→ **Exercise material**
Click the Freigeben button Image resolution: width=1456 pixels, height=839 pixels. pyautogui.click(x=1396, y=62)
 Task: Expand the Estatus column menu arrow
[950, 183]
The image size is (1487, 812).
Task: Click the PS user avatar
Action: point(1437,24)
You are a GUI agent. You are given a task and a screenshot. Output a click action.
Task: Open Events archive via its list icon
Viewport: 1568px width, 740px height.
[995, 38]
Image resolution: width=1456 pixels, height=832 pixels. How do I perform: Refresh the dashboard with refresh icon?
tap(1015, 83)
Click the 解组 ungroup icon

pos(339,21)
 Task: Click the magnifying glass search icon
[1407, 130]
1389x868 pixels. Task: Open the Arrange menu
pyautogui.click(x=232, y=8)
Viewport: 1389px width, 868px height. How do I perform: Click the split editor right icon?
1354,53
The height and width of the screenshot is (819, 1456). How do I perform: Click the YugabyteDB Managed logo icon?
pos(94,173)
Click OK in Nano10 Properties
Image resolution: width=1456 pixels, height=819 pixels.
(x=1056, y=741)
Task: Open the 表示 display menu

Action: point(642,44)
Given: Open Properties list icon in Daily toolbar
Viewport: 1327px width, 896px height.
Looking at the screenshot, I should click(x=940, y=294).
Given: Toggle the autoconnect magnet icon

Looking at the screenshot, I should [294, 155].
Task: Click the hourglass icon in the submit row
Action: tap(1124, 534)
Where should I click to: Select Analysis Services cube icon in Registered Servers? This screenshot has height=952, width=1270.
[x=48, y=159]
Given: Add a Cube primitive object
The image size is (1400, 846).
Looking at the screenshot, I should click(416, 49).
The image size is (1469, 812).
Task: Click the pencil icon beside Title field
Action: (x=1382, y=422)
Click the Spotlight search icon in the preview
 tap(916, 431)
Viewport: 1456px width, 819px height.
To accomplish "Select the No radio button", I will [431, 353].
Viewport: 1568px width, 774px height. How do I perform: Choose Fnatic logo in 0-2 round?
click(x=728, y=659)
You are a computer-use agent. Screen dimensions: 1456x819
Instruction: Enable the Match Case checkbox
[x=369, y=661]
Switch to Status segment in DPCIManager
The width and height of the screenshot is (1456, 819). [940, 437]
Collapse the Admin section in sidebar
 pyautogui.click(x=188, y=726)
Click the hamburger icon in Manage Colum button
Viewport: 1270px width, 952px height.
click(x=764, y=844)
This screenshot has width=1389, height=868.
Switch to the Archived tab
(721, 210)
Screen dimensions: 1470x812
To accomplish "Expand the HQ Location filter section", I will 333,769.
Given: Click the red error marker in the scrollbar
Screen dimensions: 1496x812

→ **Exercise goal**
Write out the full listing exactly as given.

→ **Exercise solution**
Click the Freigeben button Image resolution: width=1456 pixels, height=839 pixels. pyautogui.click(x=1396, y=62)
 Task: Expand the Estatus column menu arrow
[950, 183]
The image size is (1487, 812).
Task: Click the PS user avatar
Action: point(1437,24)
You are a GUI agent. You are given a task and a screenshot. Output a click action.
Task: Open Events archive via its list icon
Viewport: 1568px width, 740px height.
[995, 38]
Image resolution: width=1456 pixels, height=832 pixels. How do I perform: Refresh the dashboard with refresh icon?
tap(1015, 83)
Click the 解组 ungroup icon

pos(339,21)
 Task: Click the magnifying glass search icon
[1407, 130]
1389x868 pixels. Task: Open the Arrange menu
pyautogui.click(x=232, y=8)
Viewport: 1389px width, 868px height. How do I perform: Click the split editor right icon?
1354,53
The height and width of the screenshot is (819, 1456). How do I perform: Click the YugabyteDB Managed logo icon?
pos(94,173)
Click OK in Nano10 Properties
Image resolution: width=1456 pixels, height=819 pixels.
(x=1056, y=741)
Task: Open the 表示 display menu

Action: point(642,44)
Given: Open Properties list icon in Daily toolbar
Viewport: 1327px width, 896px height.
Looking at the screenshot, I should click(x=940, y=294).
Given: Toggle the autoconnect magnet icon

Looking at the screenshot, I should [294, 155].
Task: Click the hourglass icon in the submit row
Action: tap(1124, 534)
Where should I click to: Select Analysis Services cube icon in Registered Servers? This screenshot has height=952, width=1270.
[x=48, y=159]
Given: Add a Cube primitive object
The image size is (1400, 846).
Looking at the screenshot, I should click(416, 49).
The image size is (1469, 812).
Task: Click the pencil icon beside Title field
Action: (x=1382, y=422)
Click the Spotlight search icon in the preview
 tap(916, 431)
Viewport: 1456px width, 819px height.
To accomplish "Select the No radio button", I will [431, 353].
Viewport: 1568px width, 774px height. How do I perform: Choose Fnatic logo in 0-2 round?
click(x=728, y=659)
You are a computer-use agent. Screen dimensions: 1456x819
Instruction: Enable the Match Case checkbox
[x=369, y=661]
Switch to Status segment in DPCIManager
The width and height of the screenshot is (1456, 819). [940, 437]
Collapse the Admin section in sidebar
 pyautogui.click(x=188, y=726)
Click the hamburger icon in Manage Colum button
Viewport: 1270px width, 952px height.
click(x=764, y=844)
This screenshot has width=1389, height=868.
Switch to the Archived tab
(721, 210)
Screen dimensions: 1470x812
To accomplish "Expand the HQ Location filter section", I will 333,769.
Given: Click the red error marker in the scrollbar
Screen dimensions: 1496x812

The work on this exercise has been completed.